De' Sommi was known as a skilled writer and a friend of Azariah de Rossi.

He was a member of the renowned Portaleone family, which boasted many famous doctors and scientists. He, however, was the first of his family to garner literary fame, as the author of some 15 plays, most of them written in Italian, as well as poetry, and even a comedy, written in Hebrew, A Comedy of Betrothal (צחות בדיחותא דקידושין) the earliest surviving work of its kind in the Hebrew language. He is now most remembered for having written the first ever treatise on the art of stage direction, which defines a precise methodology of play production, from the selection of a text through its performance. This work, entitled, Four Dialogues on Scenic Representation ("Quattro dialoghi in materia di rappresentazioni sceniche"), takes the form of four conversations, between Veridico, a tailor/playwright/director, who acts as the voice of the author, and two curious gentlemen, Santino and Massimiano, who ask Veridico various questions about the theory and practice of the theater. This work marks a major milestone in the modernization of the theater from the unsophisticated days of the Middle Ages, and it also supplies valuable information on how theatrical spectacles were conceived and performed at this point during the Italian Renaissance.

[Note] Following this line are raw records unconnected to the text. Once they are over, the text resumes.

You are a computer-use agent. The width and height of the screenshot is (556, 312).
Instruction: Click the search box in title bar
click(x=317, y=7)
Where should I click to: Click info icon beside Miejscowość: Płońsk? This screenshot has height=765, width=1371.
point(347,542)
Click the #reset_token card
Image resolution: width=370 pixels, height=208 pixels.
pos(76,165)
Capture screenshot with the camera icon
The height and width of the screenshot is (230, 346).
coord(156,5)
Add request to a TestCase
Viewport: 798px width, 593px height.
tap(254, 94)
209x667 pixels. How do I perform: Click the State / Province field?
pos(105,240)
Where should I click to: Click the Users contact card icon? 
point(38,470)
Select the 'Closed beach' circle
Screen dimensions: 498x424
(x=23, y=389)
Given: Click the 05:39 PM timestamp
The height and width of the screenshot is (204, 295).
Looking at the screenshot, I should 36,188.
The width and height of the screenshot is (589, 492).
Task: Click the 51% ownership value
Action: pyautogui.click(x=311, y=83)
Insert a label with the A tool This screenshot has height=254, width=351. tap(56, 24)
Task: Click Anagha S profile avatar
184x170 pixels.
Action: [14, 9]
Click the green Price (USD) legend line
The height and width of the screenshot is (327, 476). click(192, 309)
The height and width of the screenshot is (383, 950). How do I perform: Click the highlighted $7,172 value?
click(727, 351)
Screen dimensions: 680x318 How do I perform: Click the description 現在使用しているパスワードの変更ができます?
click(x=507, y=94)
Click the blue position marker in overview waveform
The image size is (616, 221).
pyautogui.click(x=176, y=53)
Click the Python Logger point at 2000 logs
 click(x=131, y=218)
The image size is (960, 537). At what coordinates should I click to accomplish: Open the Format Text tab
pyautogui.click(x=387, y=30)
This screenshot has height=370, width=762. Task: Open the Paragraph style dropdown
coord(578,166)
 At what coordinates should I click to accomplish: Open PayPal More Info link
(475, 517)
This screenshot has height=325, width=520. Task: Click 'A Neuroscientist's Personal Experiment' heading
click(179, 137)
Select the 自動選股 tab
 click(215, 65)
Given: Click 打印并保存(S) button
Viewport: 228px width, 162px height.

De' Sommi wrote most of his plays in poetry in the service of the Gonzaga dukes, and eventually became a member of the prestigious Accademia degli Invaghiti, from which Jews were technically barred. He wrote and directed many of the plays which the Jewish community were obliged to perform for the ducal court every year at the Carnival celebrations. Unfortunately, almost all of his works were lost in a fire at the Biblioteca Nazionale di Torino, in which sixteen volumes of manuscripts of his work were destroyed. The only works of de' Sommi which survive to this day are the aforementioned Hebrew comedy, the Four Dialogues, a comedy and a pastoral work written in Italian, and a poem in defense of women, entitled Shield of Women (Hebrew: מגן נשים), which consists of alternate lines in Hebrew and Italian.

His play The Three Sisters, one of his last, was performed in 1598 and funded by the Gonzaga family. The Jewish community was also assessed a tax to fund the play.